Driven by Mayor Sylvester “Sly” James, the Kansas City, Missouri city council needed less than 30 minutes of debate to come to a unanimous decision to ban the open carry of firearms:
Kansas City Major Sly James didn’t hold back his feelings as he spoke to Kansas City Council members on Thursday. He was extremely open about urging the council to say “no” to allowing anyone to walk around the streets of Kansas City and openly carry or display a gun.
“Open carry may work in rural areas, but I don’t live there and it’s not the way to go for Kansas City,” said a passionate Mayor Sylvester “Sly” James during the City Council meeting, which started an hour late.
Thursday afternoon it took Kansas City Council members less than 30 minutes to say “yes” to the controversial open carry ban.
“We’re making progress. We’re going in the right direction. Open carry is a wrong direction to go,” said Mayor Sly James to the city council. “In this city where violence is a problem, where women are battered and beaten, where people get drunk and get into hassles and fights at bars, I don’t think that we ought to be giving them a gun to take it to the next level and saying that’s okay. Open carry doesn’t make sense.”

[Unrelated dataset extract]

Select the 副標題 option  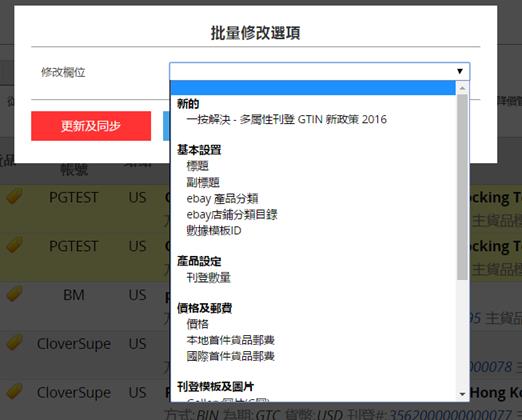[203, 182]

The arguments made by Mayor James are of course absurd. It’s already illegal to drink while open or concealed carrying, the ban will have no effect on domestic violence, and even the city council admits that the ban is likely to have no impact whatsoever on crime.
The ban was passed by the anti-gun council in reaction to what they consider the “aggressive” open carry of firearms by some citizens in public, such as a recent incident where a man was approached in a Walmart by police for (aggressively?) shopping. They simply don’t want to see people carrying firearms, and are arguing that there is a “right” to be free from fear.
The Kansas City ban may be very short-lived, however.
Missouri Governor Jay Nixon recently vetoed a bill that would preempt cities from banning citizens with concealed carry permits from open carrying, but the legislature is likely to vote to override his veto in September.